** Opening Records for the exercise block **

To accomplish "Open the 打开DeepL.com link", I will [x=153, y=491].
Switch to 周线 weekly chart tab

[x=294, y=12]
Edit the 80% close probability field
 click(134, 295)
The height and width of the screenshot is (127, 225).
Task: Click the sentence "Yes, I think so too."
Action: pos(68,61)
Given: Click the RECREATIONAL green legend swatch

** Closing Records for the exercise block **
** Opening Records for the exercise block **

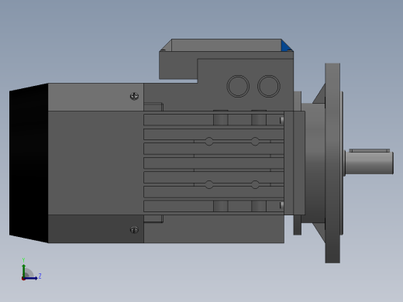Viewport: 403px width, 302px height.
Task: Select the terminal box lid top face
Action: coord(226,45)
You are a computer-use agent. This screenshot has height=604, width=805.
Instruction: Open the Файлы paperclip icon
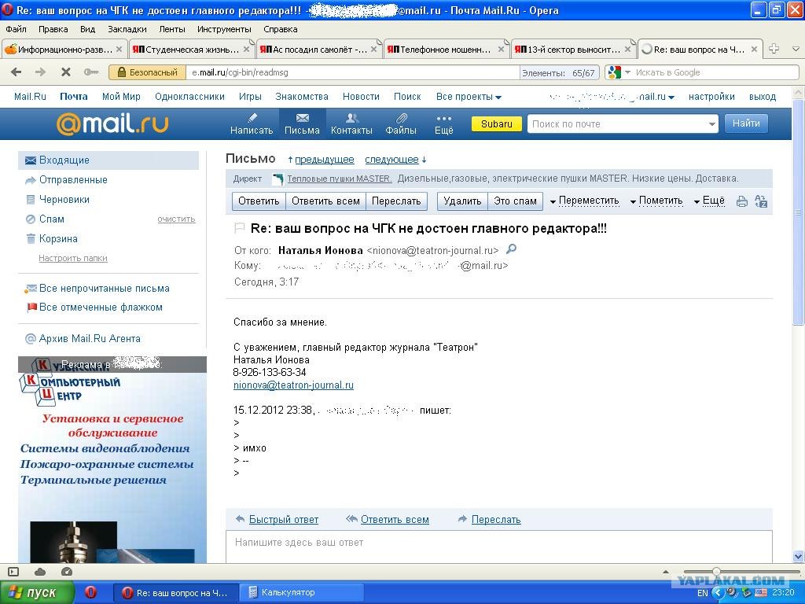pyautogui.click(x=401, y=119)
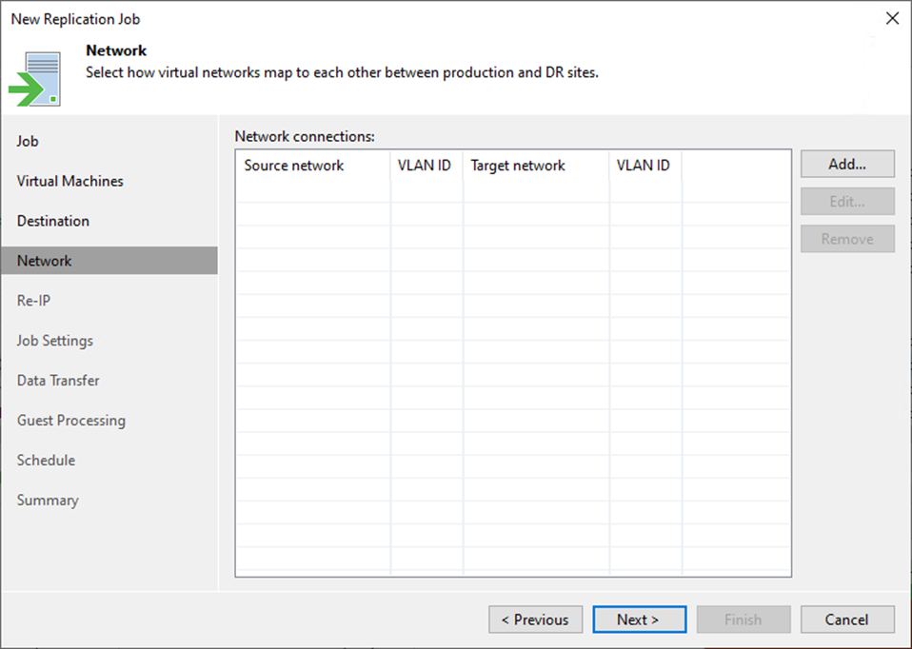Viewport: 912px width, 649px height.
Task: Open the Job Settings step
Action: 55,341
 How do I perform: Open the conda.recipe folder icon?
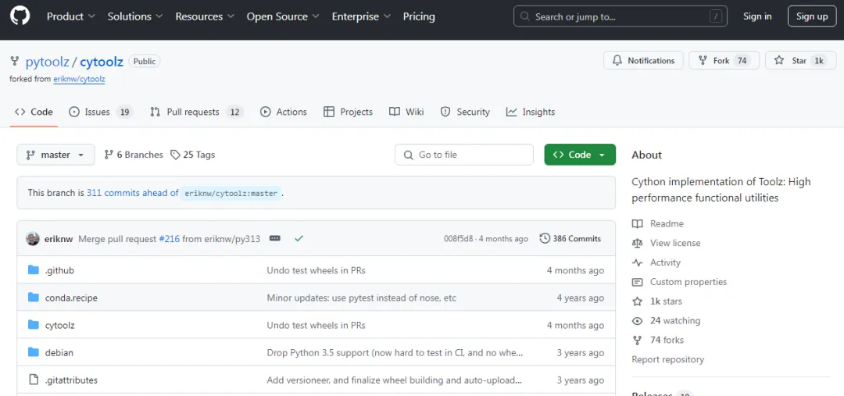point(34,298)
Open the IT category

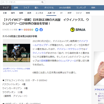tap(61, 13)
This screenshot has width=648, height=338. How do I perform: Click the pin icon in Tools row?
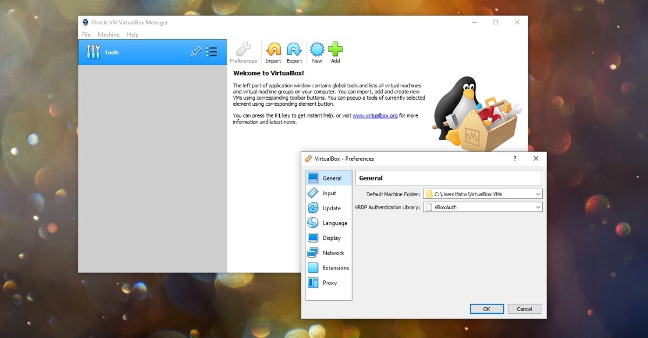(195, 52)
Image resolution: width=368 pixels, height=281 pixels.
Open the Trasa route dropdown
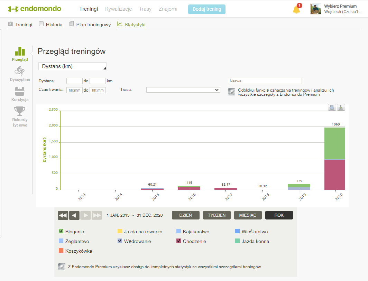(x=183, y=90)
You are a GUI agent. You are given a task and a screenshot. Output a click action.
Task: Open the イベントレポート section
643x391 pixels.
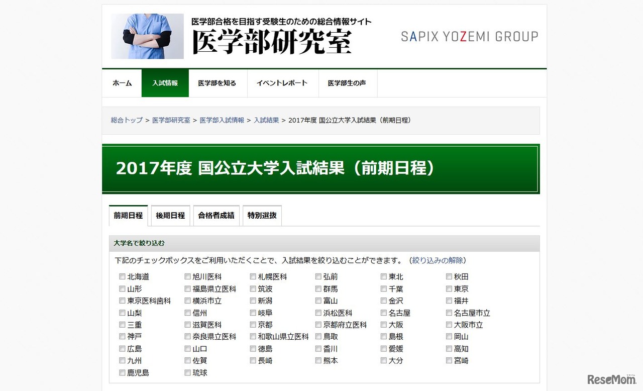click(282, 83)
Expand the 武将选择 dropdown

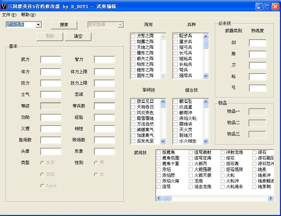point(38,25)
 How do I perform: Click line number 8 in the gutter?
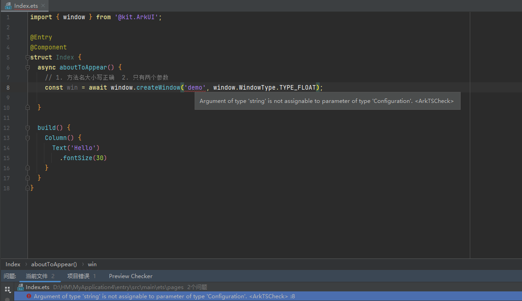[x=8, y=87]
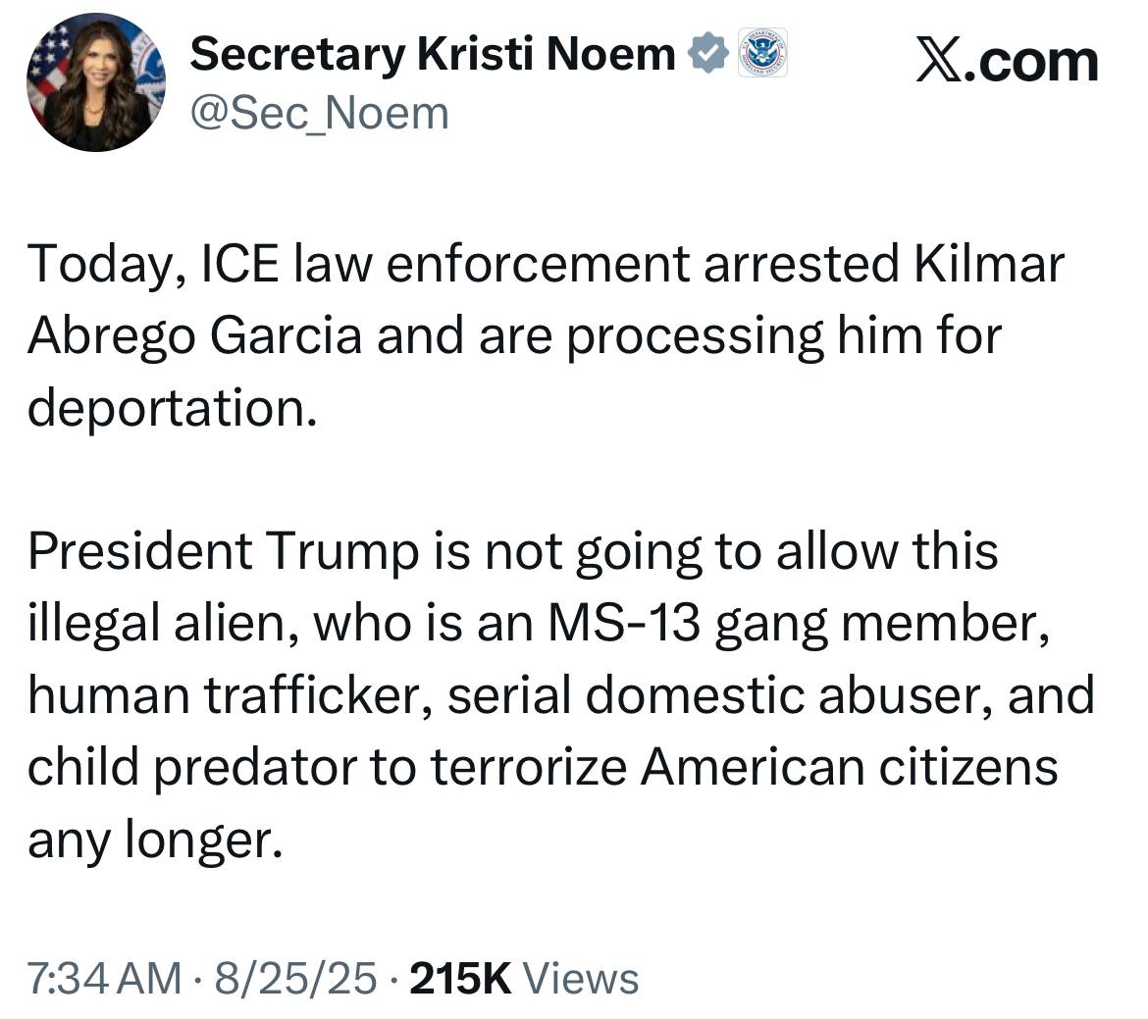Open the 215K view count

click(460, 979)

** Closing Records for the exercise block **
** Opening Records for the exercise block **

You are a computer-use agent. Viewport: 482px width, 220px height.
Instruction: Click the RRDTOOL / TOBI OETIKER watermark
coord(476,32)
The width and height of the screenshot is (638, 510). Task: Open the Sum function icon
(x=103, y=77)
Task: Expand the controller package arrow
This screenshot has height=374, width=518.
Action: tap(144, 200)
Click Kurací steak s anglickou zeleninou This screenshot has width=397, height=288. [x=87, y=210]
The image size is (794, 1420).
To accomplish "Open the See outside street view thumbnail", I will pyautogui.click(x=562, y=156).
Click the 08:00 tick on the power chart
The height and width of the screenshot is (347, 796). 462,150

** Closing Records for the exercise block **

Scan the data above for the string "accomplish" and copy each line where it appears.

### Exercise output
To accomplish "Open the 打开DeepL.com link", I will [x=153, y=491].
To accomplish "Open the See outside street view thumbnail", I will pyautogui.click(x=562, y=156).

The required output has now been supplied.